[To do]
Search the entries below for the line containing "Instruction: Select the Grid"; from there to the end, return every line exactly and add nothing.

(Stored items)

--- START ---

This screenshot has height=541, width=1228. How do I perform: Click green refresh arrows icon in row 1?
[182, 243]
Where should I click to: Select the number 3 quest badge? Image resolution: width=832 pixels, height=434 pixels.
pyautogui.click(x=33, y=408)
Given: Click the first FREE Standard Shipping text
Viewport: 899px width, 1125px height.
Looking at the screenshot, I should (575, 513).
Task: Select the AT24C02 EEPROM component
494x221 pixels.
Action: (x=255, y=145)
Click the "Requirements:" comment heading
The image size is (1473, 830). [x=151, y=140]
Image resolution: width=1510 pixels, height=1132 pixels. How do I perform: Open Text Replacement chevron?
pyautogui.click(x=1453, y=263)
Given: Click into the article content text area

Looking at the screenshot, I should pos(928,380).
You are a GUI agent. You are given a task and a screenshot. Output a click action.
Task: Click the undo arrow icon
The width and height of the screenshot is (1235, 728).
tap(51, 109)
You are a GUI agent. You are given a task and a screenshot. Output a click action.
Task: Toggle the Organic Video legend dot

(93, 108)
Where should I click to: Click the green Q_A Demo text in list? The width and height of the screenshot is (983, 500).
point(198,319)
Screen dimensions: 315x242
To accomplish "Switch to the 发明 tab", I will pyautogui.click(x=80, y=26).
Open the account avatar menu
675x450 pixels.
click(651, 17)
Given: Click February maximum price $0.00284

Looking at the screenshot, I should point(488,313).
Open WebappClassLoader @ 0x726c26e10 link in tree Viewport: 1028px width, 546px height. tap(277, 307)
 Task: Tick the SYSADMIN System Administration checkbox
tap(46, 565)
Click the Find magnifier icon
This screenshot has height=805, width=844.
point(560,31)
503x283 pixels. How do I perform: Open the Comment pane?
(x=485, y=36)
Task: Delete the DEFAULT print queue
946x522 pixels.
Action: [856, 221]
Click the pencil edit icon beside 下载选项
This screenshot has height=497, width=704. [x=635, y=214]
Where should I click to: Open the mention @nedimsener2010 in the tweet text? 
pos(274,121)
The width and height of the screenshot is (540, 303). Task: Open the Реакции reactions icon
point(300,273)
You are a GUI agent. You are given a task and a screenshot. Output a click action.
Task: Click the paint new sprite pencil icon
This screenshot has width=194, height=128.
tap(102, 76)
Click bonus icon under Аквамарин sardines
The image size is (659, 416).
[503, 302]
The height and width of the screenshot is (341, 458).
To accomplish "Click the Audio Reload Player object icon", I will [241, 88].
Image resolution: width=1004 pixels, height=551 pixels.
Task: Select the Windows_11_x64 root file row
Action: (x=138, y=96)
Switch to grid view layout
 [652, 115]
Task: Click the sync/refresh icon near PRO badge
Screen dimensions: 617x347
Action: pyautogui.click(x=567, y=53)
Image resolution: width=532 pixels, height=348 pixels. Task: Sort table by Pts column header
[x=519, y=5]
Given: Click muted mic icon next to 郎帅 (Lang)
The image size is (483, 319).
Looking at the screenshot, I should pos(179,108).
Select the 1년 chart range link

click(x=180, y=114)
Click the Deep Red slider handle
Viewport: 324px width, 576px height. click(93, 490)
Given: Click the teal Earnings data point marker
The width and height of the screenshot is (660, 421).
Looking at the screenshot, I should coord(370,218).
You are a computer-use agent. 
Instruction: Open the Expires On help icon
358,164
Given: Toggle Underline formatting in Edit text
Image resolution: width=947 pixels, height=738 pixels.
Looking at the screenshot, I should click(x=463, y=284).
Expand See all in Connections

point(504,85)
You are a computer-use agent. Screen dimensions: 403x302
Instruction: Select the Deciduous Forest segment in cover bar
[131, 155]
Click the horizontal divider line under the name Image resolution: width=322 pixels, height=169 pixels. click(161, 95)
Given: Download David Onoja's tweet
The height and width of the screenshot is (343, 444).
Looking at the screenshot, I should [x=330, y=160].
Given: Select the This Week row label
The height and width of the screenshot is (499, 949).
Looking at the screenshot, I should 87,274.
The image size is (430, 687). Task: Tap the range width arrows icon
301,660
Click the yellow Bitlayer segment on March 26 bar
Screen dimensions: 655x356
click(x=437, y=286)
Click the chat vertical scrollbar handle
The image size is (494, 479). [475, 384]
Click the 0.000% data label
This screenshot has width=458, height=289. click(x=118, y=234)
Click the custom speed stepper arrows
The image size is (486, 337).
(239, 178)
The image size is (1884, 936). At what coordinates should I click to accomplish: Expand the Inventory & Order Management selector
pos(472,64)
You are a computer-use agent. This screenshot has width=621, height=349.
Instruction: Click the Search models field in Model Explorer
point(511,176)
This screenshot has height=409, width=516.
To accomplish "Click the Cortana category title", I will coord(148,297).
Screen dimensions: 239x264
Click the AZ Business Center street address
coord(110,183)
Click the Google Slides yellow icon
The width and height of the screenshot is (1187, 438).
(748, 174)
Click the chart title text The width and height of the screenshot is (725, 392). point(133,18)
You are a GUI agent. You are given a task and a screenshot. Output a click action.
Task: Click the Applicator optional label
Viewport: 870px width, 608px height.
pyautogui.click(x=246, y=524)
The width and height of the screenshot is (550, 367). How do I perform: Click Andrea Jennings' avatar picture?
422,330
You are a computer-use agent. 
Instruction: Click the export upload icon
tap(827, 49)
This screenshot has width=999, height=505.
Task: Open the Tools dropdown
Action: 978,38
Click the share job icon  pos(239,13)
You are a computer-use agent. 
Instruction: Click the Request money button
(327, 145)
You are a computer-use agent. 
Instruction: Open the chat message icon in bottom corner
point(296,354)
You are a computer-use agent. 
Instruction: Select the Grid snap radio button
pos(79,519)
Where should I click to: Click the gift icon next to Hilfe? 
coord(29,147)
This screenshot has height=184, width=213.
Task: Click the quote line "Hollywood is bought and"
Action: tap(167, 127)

--- END ---

[Response to this exercise]
Instruction: Select the Grid snap radio button
pos(79,519)
Where should I click to: Click the gift icon next to Hilfe? 
coord(29,147)
This screenshot has height=184, width=213.
Task: Click the quote line "Hollywood is bought and"
Action: tap(167, 127)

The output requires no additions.